Consumers have been loading up on essentials such as meat, long-life products, and even toilet paper. Instead of joining the panic, here are 3 ASX shares you could be buying instead.

Woolworths Group Ltd (ASX: WOW)

As Australia's largest retailer, Woolworths could be well poised to benefit from the buying hysteria. Late last month, Woolworths saw group net profit for the half-year decline 8% to $887 million whilst revenue rose 6% to $32.4 billion.

The supermarket giant cited the recent bushfire crisis and a worker pay scandal as reasons for weaker performance. However, increased consumer buying could see Woolworths recover, with the retailer focusing on building up enough stock for hygiene items such as hand sanitisers and disinfectants.

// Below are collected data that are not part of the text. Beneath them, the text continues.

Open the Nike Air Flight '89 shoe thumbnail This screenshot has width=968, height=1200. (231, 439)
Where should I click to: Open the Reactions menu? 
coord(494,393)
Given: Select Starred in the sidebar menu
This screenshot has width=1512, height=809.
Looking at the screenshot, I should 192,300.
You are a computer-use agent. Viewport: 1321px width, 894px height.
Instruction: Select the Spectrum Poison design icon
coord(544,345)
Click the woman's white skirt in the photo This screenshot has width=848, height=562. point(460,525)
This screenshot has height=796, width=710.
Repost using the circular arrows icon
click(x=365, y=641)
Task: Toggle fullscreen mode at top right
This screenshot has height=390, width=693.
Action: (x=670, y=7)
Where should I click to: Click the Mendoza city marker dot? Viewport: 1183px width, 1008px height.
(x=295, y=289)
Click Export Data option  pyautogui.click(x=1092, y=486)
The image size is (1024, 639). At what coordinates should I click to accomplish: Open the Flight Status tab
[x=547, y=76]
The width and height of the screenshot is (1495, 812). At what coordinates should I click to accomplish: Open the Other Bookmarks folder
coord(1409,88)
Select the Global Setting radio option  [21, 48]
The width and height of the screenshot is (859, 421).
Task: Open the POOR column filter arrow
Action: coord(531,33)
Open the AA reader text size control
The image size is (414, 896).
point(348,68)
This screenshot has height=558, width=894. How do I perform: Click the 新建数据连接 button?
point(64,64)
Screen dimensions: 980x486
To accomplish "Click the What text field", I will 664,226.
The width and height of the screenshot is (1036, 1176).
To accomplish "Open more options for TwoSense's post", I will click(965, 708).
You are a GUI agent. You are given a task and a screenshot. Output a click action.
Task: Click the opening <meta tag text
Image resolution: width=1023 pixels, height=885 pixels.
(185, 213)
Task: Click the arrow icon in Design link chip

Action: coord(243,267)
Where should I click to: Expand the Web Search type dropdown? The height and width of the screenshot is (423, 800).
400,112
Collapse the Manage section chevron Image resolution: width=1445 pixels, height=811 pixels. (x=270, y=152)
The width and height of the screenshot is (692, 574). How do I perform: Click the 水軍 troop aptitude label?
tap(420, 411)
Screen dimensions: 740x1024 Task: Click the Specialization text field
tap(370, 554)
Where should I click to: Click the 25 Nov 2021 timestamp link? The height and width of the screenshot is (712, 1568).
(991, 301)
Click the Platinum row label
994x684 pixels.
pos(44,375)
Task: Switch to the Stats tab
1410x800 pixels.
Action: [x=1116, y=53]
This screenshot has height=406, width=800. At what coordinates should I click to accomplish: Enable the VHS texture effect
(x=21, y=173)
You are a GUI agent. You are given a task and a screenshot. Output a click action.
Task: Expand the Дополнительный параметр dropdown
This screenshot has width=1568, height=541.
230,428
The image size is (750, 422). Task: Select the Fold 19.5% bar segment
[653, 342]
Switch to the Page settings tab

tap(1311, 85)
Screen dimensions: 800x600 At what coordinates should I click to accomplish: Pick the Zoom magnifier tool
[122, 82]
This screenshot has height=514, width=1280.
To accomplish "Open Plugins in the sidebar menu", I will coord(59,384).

Coles Group Ltd (ASX: COL)

Coles recently addressed the increased demand for products, stating that the company had increased the number of deliveries to stores this week. A spokesperson from the company advised that Coles had increased store deliveries on popular products such as long-life pantry staples and healthcare products.

A recent note from equity analysts at Credit Suisse also painted a bullish outlook for the Coles shares price. According to the report, analysts continue to see value in Coles shares and forecast continued earnings growth if the supermarket operator develops its range. Analysts also slapped an improved share price target of $17.80 per share.

A2 Milk Company Ltd (ASX: A2M)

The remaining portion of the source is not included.